(Exercise brief)
Your task is to write out the complete listing exactly as it is shown.
● ● ●
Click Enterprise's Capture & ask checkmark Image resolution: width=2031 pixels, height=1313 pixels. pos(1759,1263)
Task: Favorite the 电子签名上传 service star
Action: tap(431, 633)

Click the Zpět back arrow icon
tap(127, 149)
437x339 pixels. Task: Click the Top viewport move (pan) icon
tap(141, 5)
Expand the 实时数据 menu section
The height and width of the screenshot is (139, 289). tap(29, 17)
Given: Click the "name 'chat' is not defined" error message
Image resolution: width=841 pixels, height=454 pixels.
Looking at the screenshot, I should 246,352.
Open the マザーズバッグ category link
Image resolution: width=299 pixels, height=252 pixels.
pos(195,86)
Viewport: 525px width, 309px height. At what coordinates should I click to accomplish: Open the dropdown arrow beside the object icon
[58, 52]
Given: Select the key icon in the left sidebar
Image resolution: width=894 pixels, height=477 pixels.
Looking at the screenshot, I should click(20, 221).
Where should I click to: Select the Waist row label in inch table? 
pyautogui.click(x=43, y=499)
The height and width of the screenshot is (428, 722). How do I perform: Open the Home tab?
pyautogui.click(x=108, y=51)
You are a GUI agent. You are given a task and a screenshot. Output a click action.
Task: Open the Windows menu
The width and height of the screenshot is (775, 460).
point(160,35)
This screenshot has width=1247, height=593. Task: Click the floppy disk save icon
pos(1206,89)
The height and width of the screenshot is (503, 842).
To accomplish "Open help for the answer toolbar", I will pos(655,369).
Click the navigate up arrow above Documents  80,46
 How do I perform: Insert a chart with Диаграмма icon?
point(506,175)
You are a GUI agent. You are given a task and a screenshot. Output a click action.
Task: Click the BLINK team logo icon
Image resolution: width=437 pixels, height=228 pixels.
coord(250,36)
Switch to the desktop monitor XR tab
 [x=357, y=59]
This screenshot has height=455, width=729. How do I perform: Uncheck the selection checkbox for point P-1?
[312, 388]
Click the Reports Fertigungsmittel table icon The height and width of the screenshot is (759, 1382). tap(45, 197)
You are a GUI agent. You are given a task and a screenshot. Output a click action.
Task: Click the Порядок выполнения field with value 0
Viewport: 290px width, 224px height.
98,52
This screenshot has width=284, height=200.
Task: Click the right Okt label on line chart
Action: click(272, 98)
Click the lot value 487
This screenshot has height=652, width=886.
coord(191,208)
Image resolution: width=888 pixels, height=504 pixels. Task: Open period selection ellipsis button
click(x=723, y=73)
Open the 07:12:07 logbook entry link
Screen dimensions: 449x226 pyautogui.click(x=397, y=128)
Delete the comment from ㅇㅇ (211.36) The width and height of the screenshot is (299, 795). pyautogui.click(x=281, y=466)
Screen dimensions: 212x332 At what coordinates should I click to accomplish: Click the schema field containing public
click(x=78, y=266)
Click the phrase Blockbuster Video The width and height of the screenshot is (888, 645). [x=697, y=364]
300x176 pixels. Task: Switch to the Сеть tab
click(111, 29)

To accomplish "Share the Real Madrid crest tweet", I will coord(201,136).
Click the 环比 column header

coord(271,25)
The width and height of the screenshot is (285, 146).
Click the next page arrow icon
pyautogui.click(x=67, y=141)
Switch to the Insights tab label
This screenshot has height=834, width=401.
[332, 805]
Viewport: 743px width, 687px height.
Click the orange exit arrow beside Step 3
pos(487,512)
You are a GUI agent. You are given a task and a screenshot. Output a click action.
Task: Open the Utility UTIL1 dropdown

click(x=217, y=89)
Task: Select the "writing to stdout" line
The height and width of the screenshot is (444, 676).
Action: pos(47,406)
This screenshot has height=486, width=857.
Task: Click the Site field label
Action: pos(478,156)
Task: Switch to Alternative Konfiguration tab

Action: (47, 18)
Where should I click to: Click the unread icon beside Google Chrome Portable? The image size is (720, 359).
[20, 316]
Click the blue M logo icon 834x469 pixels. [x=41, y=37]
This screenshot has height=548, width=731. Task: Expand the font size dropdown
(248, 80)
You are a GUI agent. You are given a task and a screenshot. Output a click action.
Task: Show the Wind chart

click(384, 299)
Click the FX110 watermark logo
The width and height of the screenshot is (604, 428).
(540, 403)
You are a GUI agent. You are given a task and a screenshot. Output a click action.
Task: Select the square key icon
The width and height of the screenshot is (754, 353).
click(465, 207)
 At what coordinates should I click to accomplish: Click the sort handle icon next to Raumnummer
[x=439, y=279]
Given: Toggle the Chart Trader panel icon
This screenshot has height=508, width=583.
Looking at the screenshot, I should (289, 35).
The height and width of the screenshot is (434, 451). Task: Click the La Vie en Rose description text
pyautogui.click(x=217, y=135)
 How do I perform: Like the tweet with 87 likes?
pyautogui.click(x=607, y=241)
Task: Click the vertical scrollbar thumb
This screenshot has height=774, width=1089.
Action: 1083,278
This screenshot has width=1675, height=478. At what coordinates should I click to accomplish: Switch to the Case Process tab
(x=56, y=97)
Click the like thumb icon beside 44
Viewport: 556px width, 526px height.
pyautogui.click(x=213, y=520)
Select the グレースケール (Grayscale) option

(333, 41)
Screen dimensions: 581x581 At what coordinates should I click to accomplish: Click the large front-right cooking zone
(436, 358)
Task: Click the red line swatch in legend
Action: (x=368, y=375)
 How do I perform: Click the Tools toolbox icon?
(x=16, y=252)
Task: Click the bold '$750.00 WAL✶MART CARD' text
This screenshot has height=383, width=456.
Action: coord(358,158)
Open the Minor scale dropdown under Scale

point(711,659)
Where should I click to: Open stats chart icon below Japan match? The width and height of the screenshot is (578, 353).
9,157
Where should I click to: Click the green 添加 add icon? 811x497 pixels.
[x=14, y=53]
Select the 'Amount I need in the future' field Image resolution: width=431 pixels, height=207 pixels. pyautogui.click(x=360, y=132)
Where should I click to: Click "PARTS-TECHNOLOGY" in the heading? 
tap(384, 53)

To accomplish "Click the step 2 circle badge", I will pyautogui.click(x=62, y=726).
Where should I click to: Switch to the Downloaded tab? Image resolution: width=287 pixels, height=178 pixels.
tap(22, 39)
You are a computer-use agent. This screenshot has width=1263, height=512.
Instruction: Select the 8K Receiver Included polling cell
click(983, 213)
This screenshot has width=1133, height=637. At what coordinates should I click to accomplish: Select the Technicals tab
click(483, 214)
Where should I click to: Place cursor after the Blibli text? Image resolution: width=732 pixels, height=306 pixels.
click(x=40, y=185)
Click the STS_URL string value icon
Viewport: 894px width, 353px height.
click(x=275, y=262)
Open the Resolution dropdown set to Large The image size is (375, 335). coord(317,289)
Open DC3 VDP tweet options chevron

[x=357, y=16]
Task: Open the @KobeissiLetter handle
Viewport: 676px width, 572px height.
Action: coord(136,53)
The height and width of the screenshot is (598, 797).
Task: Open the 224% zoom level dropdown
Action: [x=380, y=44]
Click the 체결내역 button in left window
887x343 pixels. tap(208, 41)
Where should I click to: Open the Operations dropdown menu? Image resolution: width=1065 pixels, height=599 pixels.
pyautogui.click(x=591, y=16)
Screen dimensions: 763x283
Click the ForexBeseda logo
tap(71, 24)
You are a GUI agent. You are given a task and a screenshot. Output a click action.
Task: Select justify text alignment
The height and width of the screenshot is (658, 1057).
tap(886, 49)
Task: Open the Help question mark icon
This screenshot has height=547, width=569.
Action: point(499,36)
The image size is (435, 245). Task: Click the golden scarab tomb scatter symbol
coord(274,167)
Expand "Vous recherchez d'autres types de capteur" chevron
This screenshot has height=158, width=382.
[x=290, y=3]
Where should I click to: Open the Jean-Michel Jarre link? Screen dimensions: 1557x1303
● ● ●
(Exercise output)
Click Enterprise's Capture & ask checkmark Image resolution: width=2031 pixels, height=1313 pixels. pos(1759,1263)
Task: Favorite the 电子签名上传 service star
Action: tap(431, 633)

Click the Zpět back arrow icon
tap(127, 149)
437x339 pixels. Task: Click the Top viewport move (pan) icon
tap(141, 5)
Expand the 实时数据 menu section
The height and width of the screenshot is (139, 289). tap(29, 17)
Given: Click the "name 'chat' is not defined" error message
Image resolution: width=841 pixels, height=454 pixels.
Looking at the screenshot, I should 246,352.
Open the マザーズバッグ category link
Image resolution: width=299 pixels, height=252 pixels.
pos(195,86)
Viewport: 525px width, 309px height. At what coordinates should I click to accomplish: Open the dropdown arrow beside the object icon
[58, 52]
Given: Select the key icon in the left sidebar
Image resolution: width=894 pixels, height=477 pixels.
Looking at the screenshot, I should click(20, 221).
Where should I click to: Select the Waist row label in inch table? 
pyautogui.click(x=43, y=499)
The height and width of the screenshot is (428, 722). How do I perform: Open the Home tab?
pyautogui.click(x=108, y=51)
You are a GUI agent. You are given a task and a screenshot. Output a click action.
Task: Open the Windows menu
The width and height of the screenshot is (775, 460).
point(160,35)
This screenshot has width=1247, height=593. Task: Click the floppy disk save icon
pos(1206,89)
The height and width of the screenshot is (503, 842).
To accomplish "Open help for the answer toolbar", I will pos(655,369).
Click the navigate up arrow above Documents  80,46
 How do I perform: Insert a chart with Диаграмма icon?
point(506,175)
You are a GUI agent. You are given a task and a screenshot. Output a click action.
Task: Click the BLINK team logo icon
Image resolution: width=437 pixels, height=228 pixels.
coord(250,36)
Switch to the desktop monitor XR tab
 [x=357, y=59]
This screenshot has height=455, width=729. How do I perform: Uncheck the selection checkbox for point P-1?
[312, 388]
Click the Reports Fertigungsmittel table icon The height and width of the screenshot is (759, 1382). tap(45, 197)
You are a GUI agent. You are given a task and a screenshot. Output a click action.
Task: Click the Порядок выполнения field with value 0
Viewport: 290px width, 224px height.
98,52
This screenshot has width=284, height=200.
Task: Click the right Okt label on line chart
Action: click(272, 98)
Click the lot value 487
This screenshot has height=652, width=886.
coord(191,208)
Image resolution: width=888 pixels, height=504 pixels. Task: Open period selection ellipsis button
click(x=723, y=73)
Open the 07:12:07 logbook entry link
Screen dimensions: 449x226 pyautogui.click(x=397, y=128)
Delete the comment from ㅇㅇ (211.36) The width and height of the screenshot is (299, 795). pyautogui.click(x=281, y=466)
Screen dimensions: 212x332 At what coordinates should I click to accomplish: Click the schema field containing public
click(x=78, y=266)
Click the phrase Blockbuster Video The width and height of the screenshot is (888, 645). [x=697, y=364]
300x176 pixels. Task: Switch to the Сеть tab
click(111, 29)

To accomplish "Share the Real Madrid crest tweet", I will coord(201,136).
Click the 环比 column header

coord(271,25)
The width and height of the screenshot is (285, 146).
Click the next page arrow icon
pyautogui.click(x=67, y=141)
Switch to the Insights tab label
This screenshot has height=834, width=401.
[332, 805]
Viewport: 743px width, 687px height.
Click the orange exit arrow beside Step 3
pos(487,512)
You are a GUI agent. You are given a task and a screenshot. Output a click action.
Task: Open the Utility UTIL1 dropdown

click(x=217, y=89)
Task: Select the "writing to stdout" line
The height and width of the screenshot is (444, 676).
Action: pos(47,406)
This screenshot has height=486, width=857.
Task: Click the Site field label
Action: pos(478,156)
Task: Switch to Alternative Konfiguration tab

Action: (47, 18)
Where should I click to: Click the unread icon beside Google Chrome Portable? The image size is (720, 359).
[20, 316]
Click the blue M logo icon 834x469 pixels. [x=41, y=37]
This screenshot has height=548, width=731. Task: Expand the font size dropdown
(248, 80)
You are a GUI agent. You are given a task and a screenshot. Output a click action.
Task: Show the Wind chart

click(384, 299)
Click the FX110 watermark logo
The width and height of the screenshot is (604, 428).
(540, 403)
You are a GUI agent. You are given a task and a screenshot. Output a click action.
Task: Select the square key icon
The width and height of the screenshot is (754, 353).
click(465, 207)
 At what coordinates should I click to accomplish: Click the sort handle icon next to Raumnummer
[x=439, y=279]
Given: Toggle the Chart Trader panel icon
This screenshot has height=508, width=583.
Looking at the screenshot, I should (289, 35).
The height and width of the screenshot is (434, 451). Task: Click the La Vie en Rose description text
pyautogui.click(x=217, y=135)
 How do I perform: Like the tweet with 87 likes?
pyautogui.click(x=607, y=241)
Task: Click the vertical scrollbar thumb
This screenshot has height=774, width=1089.
Action: 1083,278
This screenshot has width=1675, height=478. At what coordinates should I click to accomplish: Switch to the Case Process tab
(x=56, y=97)
Click the like thumb icon beside 44
Viewport: 556px width, 526px height.
pyautogui.click(x=213, y=520)
Select the グレースケール (Grayscale) option

(333, 41)
Screen dimensions: 581x581 At what coordinates should I click to accomplish: Click the large front-right cooking zone
(436, 358)
Task: Click the red line swatch in legend
Action: (x=368, y=375)
 How do I perform: Click the Tools toolbox icon?
(x=16, y=252)
Task: Click the bold '$750.00 WAL✶MART CARD' text
This screenshot has height=383, width=456.
Action: coord(358,158)
Open the Minor scale dropdown under Scale

point(711,659)
Where should I click to: Open stats chart icon below Japan match? The width and height of the screenshot is (578, 353).
9,157
Where should I click to: Click the green 添加 add icon? 811x497 pixels.
[x=14, y=53]
Select the 'Amount I need in the future' field Image resolution: width=431 pixels, height=207 pixels. pyautogui.click(x=360, y=132)
Where should I click to: Click "PARTS-TECHNOLOGY" in the heading? 
tap(384, 53)

To accomplish "Click the step 2 circle badge", I will pyautogui.click(x=62, y=726).
Where should I click to: Switch to the Downloaded tab? Image resolution: width=287 pixels, height=178 pixels.
tap(22, 39)
You are a computer-use agent. This screenshot has width=1263, height=512.
Instruction: Select the 8K Receiver Included polling cell
click(983, 213)
This screenshot has width=1133, height=637. At what coordinates should I click to accomplish: Select the Technicals tab
click(483, 214)
Where should I click to: Place cursor after the Blibli text? Image resolution: width=732 pixels, height=306 pixels.
click(x=40, y=185)
Click the STS_URL string value icon
Viewport: 894px width, 353px height.
click(x=275, y=262)
Open the Resolution dropdown set to Large The image size is (375, 335). coord(317,289)
Open DC3 VDP tweet options chevron

[x=357, y=16]
Task: Open the @KobeissiLetter handle
Viewport: 676px width, 572px height.
Action: coord(136,53)
The height and width of the screenshot is (598, 797).
Task: Open the 224% zoom level dropdown
Action: [x=380, y=44]
Click the 체결내역 button in left window
887x343 pixels. tap(208, 41)
Where should I click to: Open the Operations dropdown menu? Image resolution: width=1065 pixels, height=599 pixels.
pyautogui.click(x=591, y=16)
Screen dimensions: 763x283
Click the ForexBeseda logo
tap(71, 24)
You are a GUI agent. You are given a task and a screenshot. Output a click action.
Task: Select justify text alignment
The height and width of the screenshot is (658, 1057).
tap(886, 49)
Task: Open the Help question mark icon
This screenshot has height=547, width=569.
Action: point(499,36)
The image size is (435, 245). Task: Click the golden scarab tomb scatter symbol
coord(274,167)
Expand "Vous recherchez d'autres types de capteur" chevron
This screenshot has height=158, width=382.
[x=290, y=3]
Where should I click to: Open the Jean-Michel Jarre link? Screen dimensions: 1557x1303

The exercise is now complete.